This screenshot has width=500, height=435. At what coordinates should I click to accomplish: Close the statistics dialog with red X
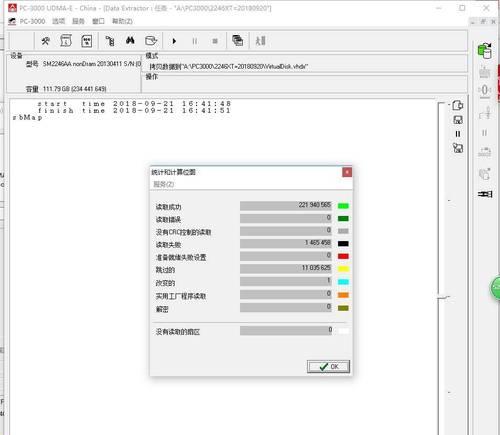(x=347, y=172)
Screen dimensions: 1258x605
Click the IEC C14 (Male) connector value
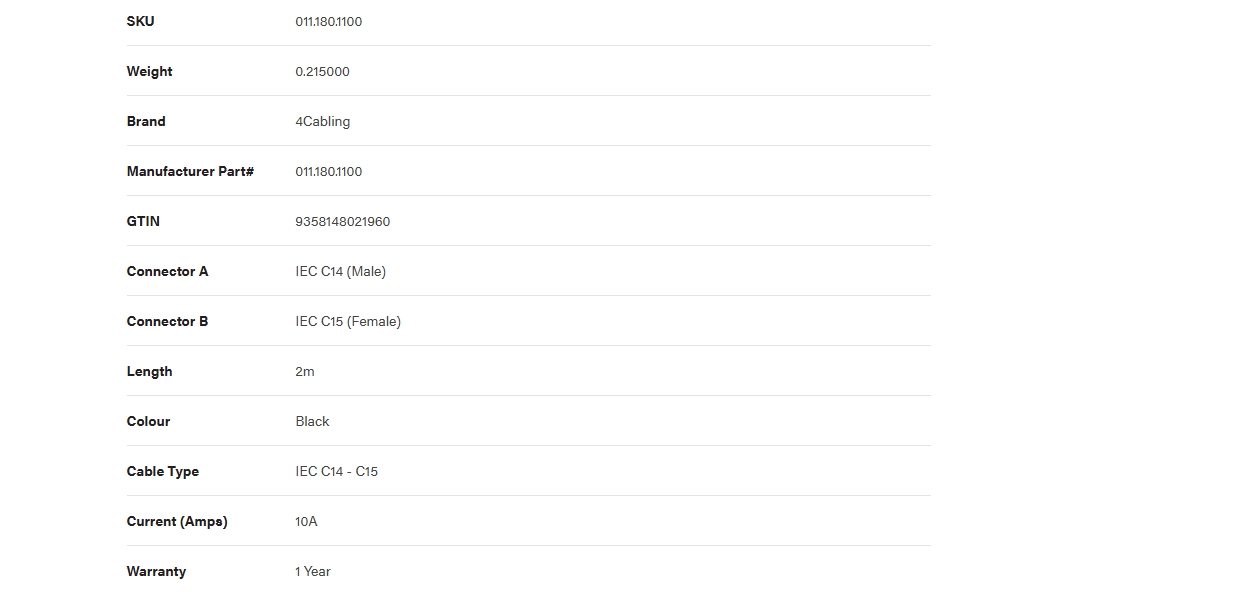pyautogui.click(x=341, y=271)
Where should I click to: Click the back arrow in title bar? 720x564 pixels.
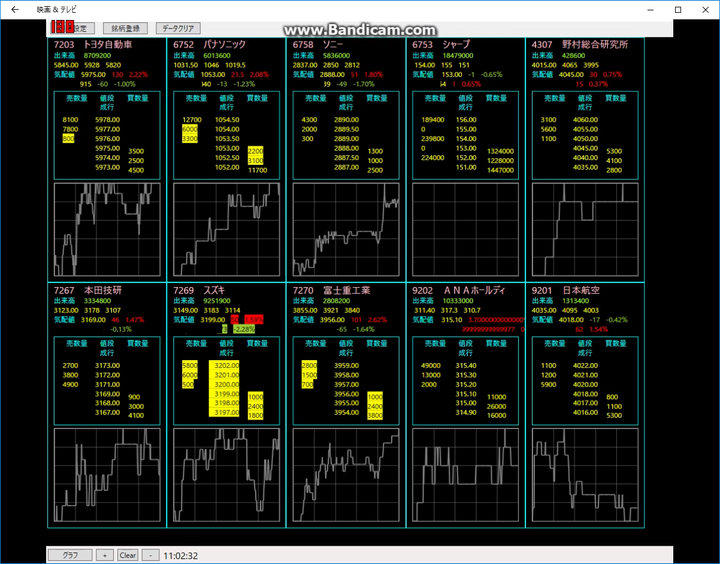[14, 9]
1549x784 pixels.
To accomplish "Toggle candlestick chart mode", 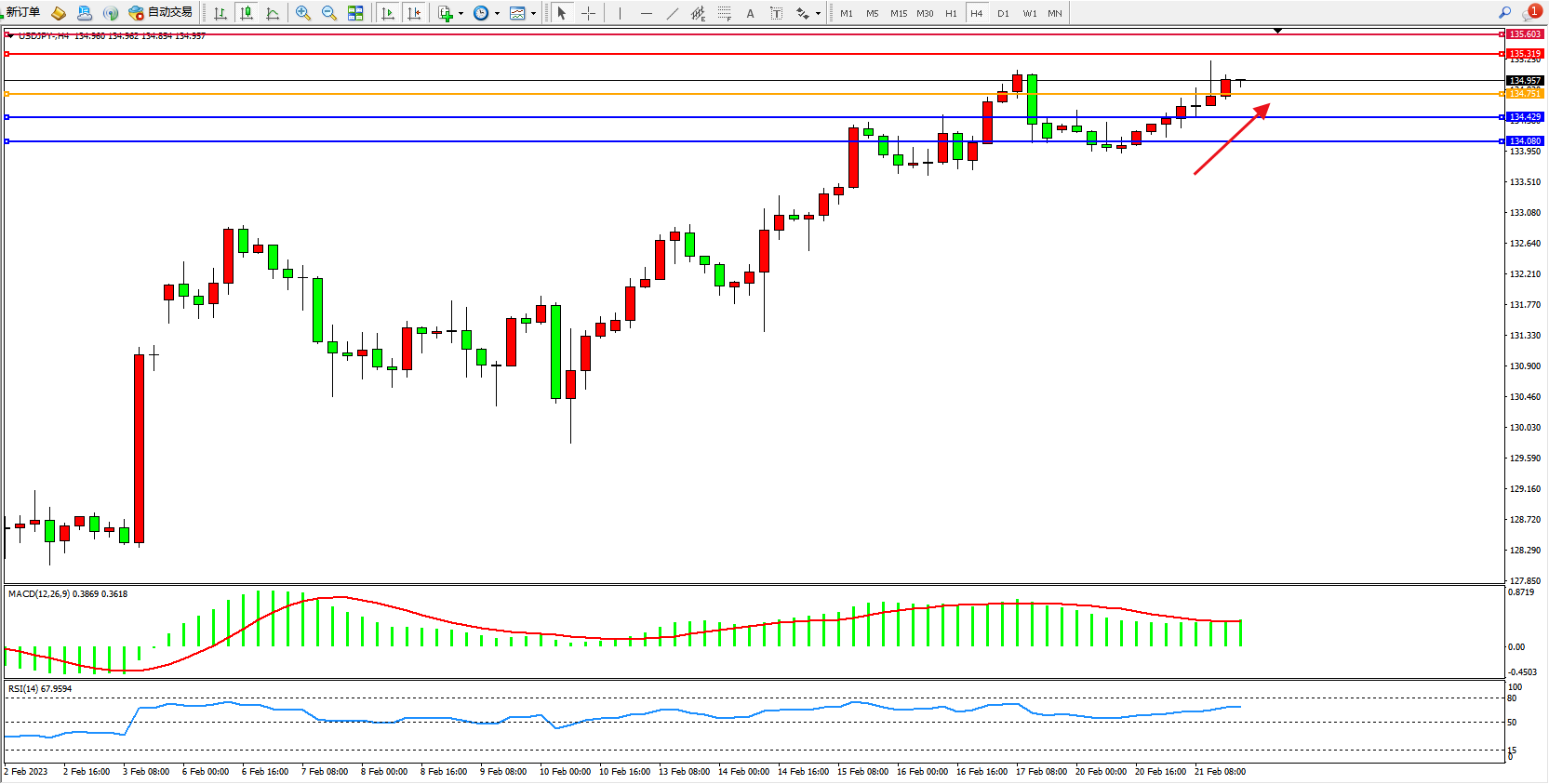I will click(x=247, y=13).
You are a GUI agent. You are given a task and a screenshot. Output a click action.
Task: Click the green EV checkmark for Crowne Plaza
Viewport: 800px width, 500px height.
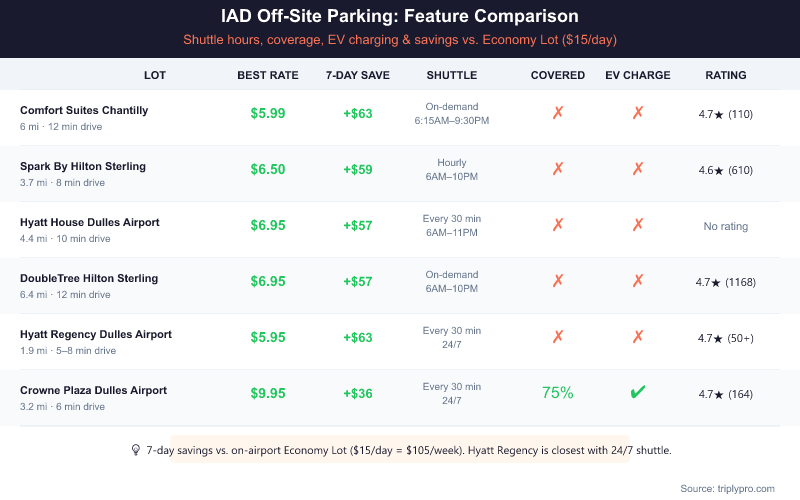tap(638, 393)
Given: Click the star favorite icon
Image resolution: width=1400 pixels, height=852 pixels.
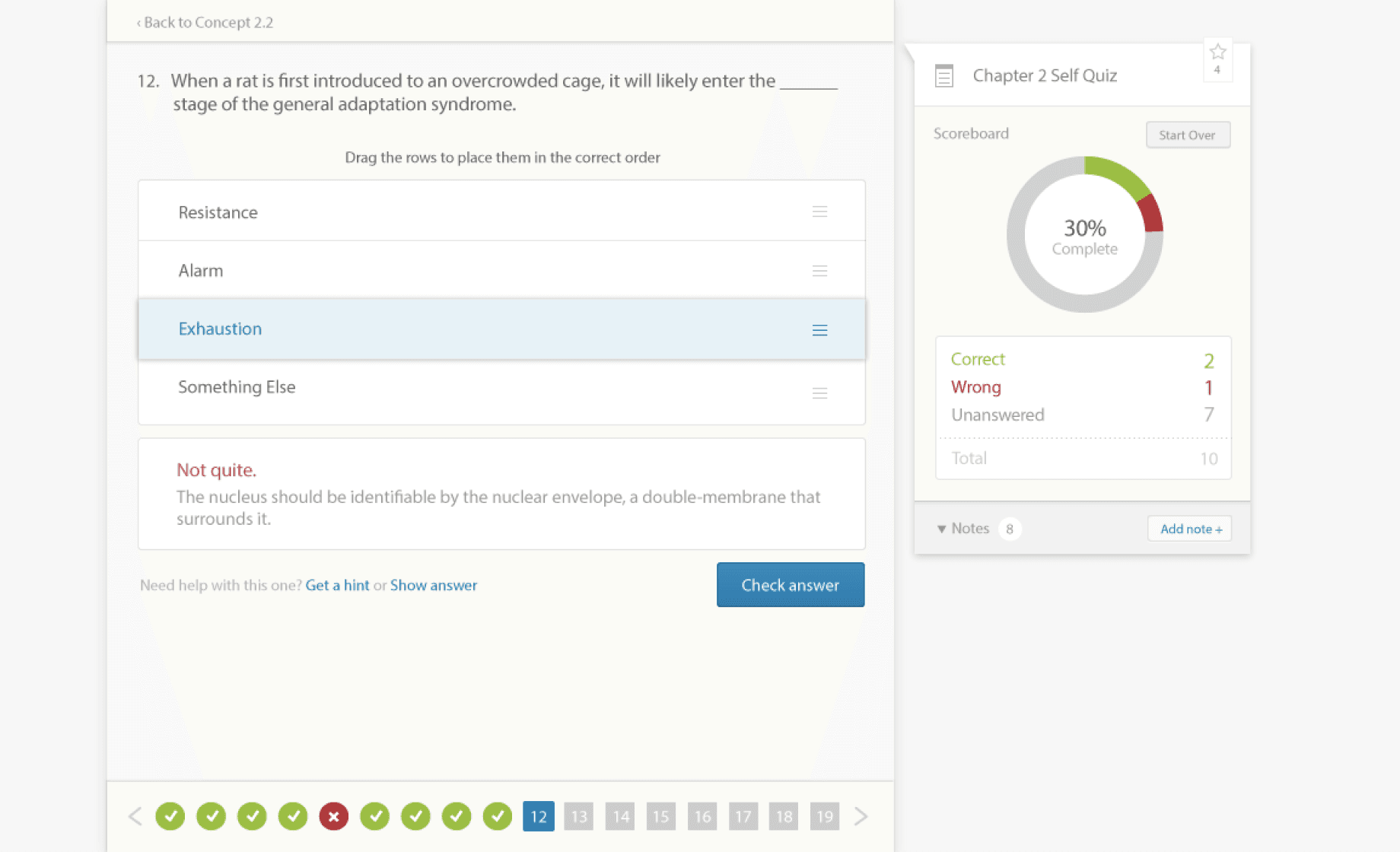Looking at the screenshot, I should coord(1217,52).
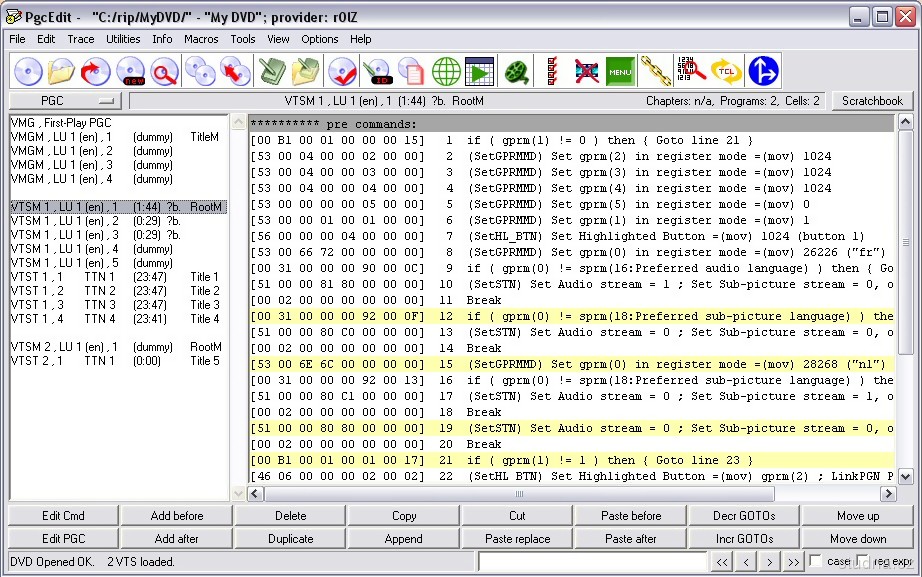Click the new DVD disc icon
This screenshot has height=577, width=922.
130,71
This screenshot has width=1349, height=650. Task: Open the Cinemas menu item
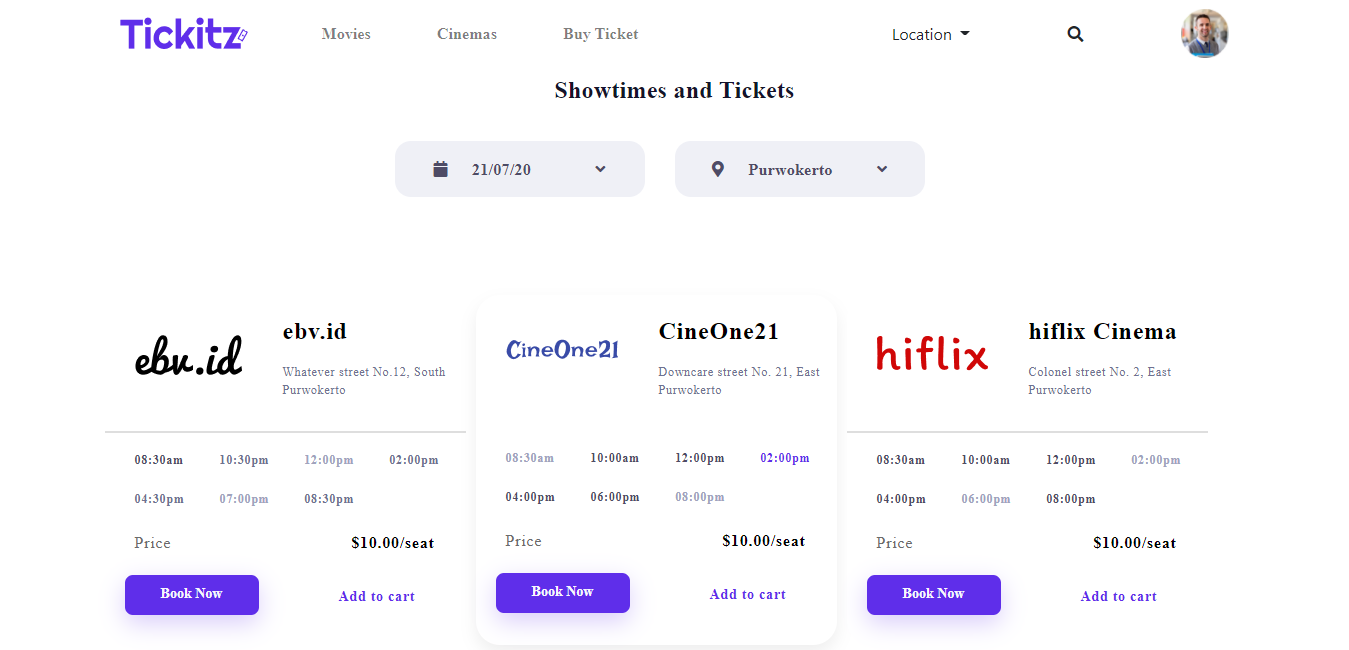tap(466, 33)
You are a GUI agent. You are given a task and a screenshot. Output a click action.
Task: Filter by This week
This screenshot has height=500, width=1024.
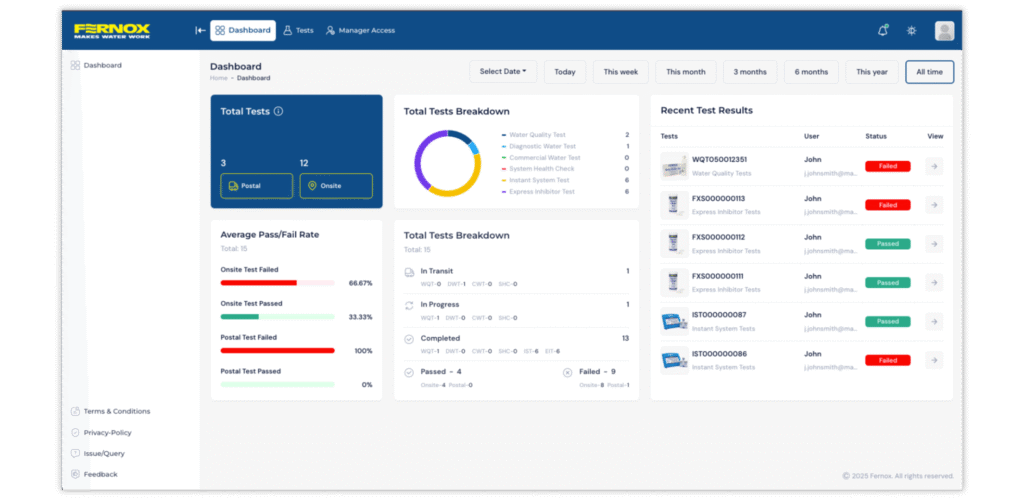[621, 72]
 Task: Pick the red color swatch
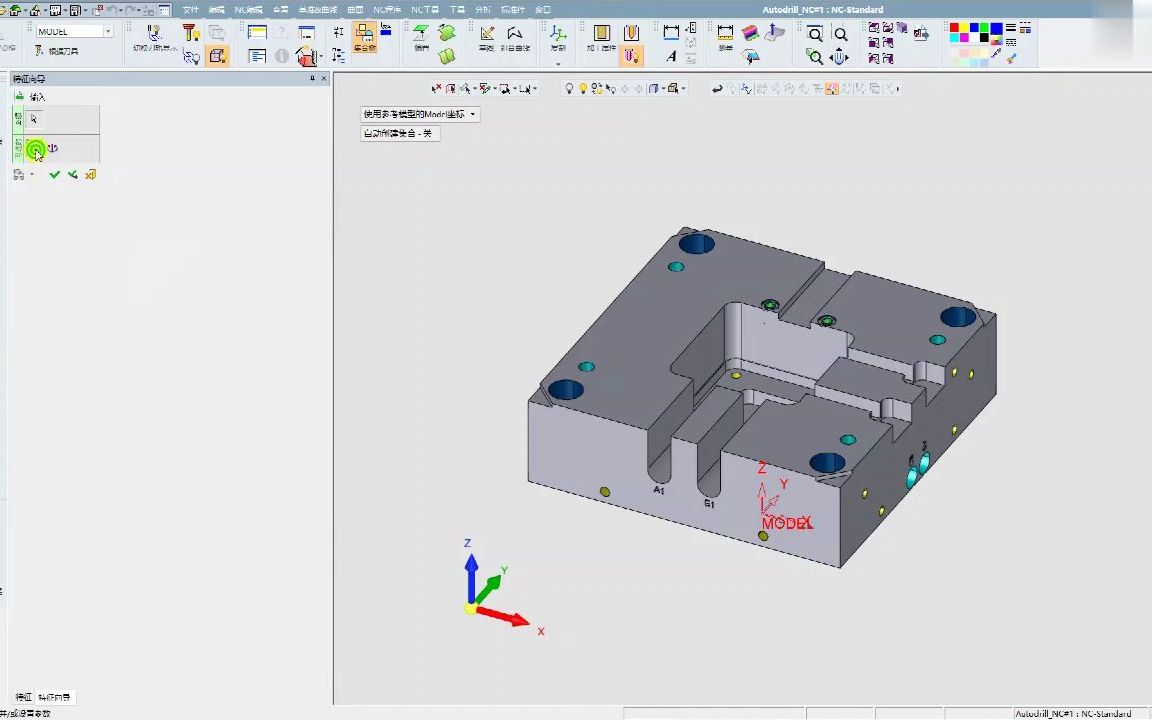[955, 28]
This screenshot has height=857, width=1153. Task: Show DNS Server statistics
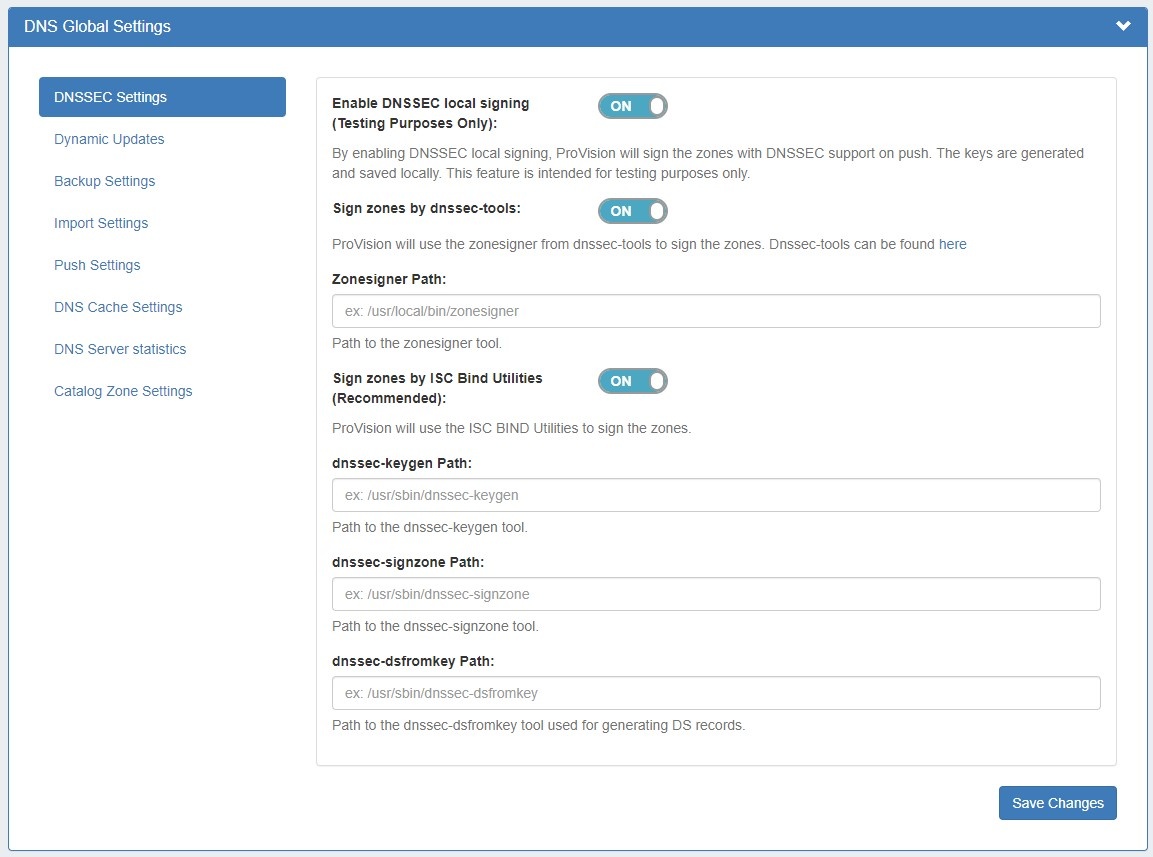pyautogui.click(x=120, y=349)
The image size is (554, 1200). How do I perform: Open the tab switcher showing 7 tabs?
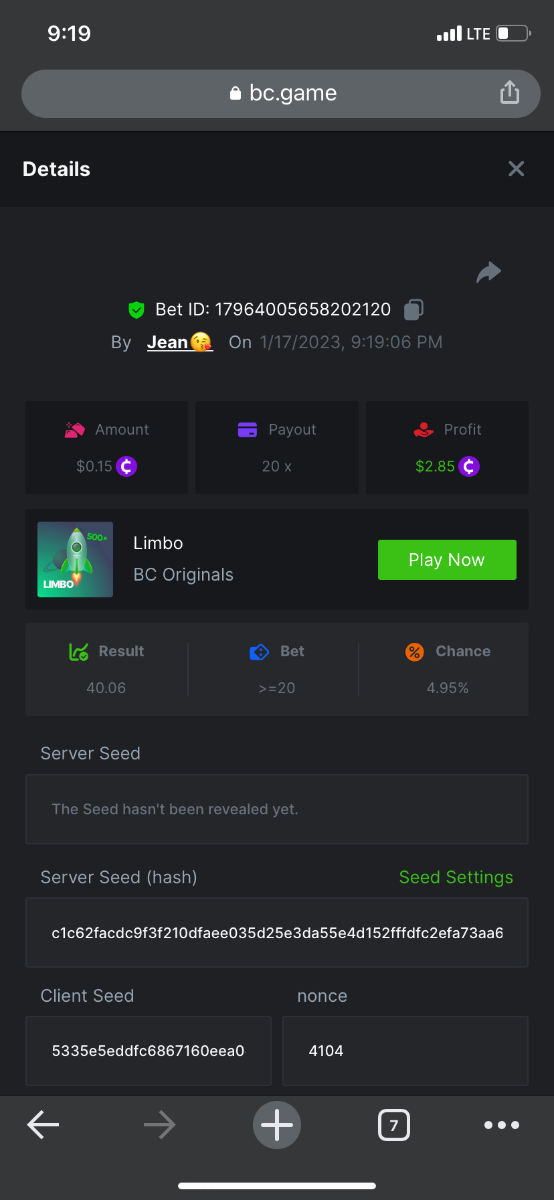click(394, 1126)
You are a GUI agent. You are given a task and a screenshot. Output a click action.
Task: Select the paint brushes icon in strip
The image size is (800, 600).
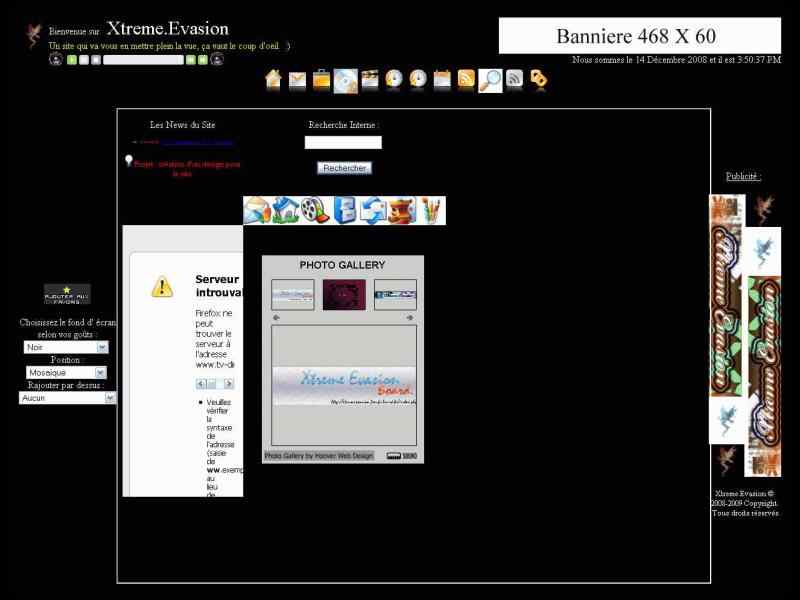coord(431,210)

_ _ _ _ _ _ _

> **WORK INSTRUCTION**
From the line containing "The image size is (554, 1200)." down to the last line of the data above, transcribe exactly those lines and no others; omit the pictures.

> **RESULT FOR THIS TASK**
The image size is (554, 1200). How do I perform: Open the tab switcher showing 7 tabs?
click(394, 1126)
You are a GUI agent. You are given a task and a screenshot. Output a click action.
Task: Select the paint brushes icon in strip
The image size is (800, 600).
coord(431,210)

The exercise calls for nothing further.